Passage:
____

Using an ORM depends on your project size. Personally, and by looking at your understanding of Java, I would not recommend that you jump into hibernate and such for now. I would suggest that you play directly with SQL first so you have a better understanding of persistence.

As for the code you posted, here is what you could do :

//Setup the weapon classes
logger.info("Initializing the weapon classes.");
stat = conn.prepareStatement("SELECT *" + 
                            " FROM " + DB_NAME + ".weapons");

HashMap<String, Weapon> weapons = new HashMap<String, Weapon>();

rs = stat.executeQuery();
while (rs.next()) {
    Weapon weapon = new Weapon()
        .setId(rs.getint("weapon_id"))
        .setName(rs.getString("name"))
        .setDescription(rs.getString("description"))
        .setFilename(rs.getString("filename"))
        .setRarity(rs.getint("rarity"))
        .setSellPrice(rs.getint("sell_price"))

____

Information given:
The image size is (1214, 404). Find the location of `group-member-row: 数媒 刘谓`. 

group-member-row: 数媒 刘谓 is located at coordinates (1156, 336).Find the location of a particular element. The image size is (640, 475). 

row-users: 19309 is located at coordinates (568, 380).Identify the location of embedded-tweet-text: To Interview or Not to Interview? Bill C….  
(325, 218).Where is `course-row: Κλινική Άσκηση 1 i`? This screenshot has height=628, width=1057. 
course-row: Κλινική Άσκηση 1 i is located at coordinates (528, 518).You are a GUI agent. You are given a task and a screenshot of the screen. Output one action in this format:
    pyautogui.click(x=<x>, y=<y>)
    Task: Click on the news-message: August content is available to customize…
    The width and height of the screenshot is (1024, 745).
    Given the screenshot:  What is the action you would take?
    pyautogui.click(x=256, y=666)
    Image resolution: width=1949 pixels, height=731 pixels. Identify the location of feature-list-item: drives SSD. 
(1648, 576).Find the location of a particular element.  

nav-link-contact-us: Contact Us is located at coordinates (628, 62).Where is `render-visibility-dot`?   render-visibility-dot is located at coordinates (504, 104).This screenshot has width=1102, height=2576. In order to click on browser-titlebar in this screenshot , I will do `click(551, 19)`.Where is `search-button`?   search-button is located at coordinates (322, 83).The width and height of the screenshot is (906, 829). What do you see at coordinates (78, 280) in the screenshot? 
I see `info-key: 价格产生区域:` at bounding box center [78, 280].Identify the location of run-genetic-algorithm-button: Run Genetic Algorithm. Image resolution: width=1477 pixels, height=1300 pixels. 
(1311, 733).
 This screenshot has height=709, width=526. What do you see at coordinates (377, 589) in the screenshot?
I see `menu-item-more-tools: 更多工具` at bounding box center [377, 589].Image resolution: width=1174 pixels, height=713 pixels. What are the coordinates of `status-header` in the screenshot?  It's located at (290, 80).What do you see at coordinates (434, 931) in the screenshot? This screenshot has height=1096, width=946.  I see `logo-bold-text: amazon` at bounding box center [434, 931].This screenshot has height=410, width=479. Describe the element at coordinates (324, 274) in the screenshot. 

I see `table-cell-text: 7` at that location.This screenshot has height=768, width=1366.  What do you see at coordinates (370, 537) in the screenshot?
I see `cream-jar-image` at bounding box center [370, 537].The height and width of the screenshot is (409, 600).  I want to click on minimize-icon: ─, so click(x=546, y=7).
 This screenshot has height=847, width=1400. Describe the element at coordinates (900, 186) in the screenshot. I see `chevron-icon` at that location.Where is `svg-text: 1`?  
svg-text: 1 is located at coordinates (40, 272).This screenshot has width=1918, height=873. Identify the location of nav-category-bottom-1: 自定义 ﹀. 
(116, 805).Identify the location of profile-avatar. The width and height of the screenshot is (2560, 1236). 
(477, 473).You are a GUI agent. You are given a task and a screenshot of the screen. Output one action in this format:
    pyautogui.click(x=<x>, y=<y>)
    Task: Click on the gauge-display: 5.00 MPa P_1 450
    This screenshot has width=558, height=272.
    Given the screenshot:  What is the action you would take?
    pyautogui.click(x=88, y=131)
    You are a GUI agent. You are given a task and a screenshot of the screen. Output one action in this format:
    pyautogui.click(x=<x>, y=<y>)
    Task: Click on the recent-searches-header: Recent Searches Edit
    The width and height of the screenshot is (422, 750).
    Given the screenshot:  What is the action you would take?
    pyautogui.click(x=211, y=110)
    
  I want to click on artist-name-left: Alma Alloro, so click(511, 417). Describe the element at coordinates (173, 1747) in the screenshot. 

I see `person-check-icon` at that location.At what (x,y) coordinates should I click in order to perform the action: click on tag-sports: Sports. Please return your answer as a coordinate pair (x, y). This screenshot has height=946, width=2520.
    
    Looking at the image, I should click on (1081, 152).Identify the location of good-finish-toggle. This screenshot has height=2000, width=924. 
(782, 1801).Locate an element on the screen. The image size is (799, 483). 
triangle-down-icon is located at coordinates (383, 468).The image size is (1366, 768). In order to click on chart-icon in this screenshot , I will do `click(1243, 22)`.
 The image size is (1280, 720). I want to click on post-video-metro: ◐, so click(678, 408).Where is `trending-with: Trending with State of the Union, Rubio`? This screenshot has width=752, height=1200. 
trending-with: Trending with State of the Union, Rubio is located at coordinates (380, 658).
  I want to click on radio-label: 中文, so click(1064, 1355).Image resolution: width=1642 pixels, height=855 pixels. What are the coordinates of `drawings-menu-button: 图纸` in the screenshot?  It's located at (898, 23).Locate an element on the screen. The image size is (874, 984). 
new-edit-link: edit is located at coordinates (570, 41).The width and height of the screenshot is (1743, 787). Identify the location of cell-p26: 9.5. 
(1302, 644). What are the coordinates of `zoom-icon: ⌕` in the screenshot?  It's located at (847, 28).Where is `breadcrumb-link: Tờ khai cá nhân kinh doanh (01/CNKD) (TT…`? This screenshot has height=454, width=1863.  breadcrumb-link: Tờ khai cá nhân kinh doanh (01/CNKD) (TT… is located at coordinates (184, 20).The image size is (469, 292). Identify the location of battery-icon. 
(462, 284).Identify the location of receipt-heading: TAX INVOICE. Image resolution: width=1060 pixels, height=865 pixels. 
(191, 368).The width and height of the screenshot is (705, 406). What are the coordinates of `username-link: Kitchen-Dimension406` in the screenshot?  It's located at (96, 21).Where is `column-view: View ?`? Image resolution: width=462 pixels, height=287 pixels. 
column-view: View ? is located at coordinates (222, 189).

____

Exercise description: Please continue the Java database answer above, picking up right after its last line of code.

Answer section:
        .setQuantityMax(rs.getint("quantity_max"))
        .setSlot(rs.getint("slot"))
        .setLvlRequirement(rs.getint("level_requirement"))
        .setStrRequirement(rs.getint("strength_requirement"))
        .setDexRequirement(rs.getint("dexterity_requirement"))
        .setIntRequirement(rs.getint("intelligence_requirement"))
        .setEnchantedInc(rs.getint("enchanted_increase"))
        .setEnchantedCost(rs.getint("enchanted_cost"))
        .setHitMin(rs.getint("hit_min"))
        .setHitMax(rs.getint("hit_max"))
        .setSpeed(rs.getint("speed"))
        .setElementalType(rs.getint("elemental_type"))
        .setElementalHitMin(rs.getint("elemental_hit_min"))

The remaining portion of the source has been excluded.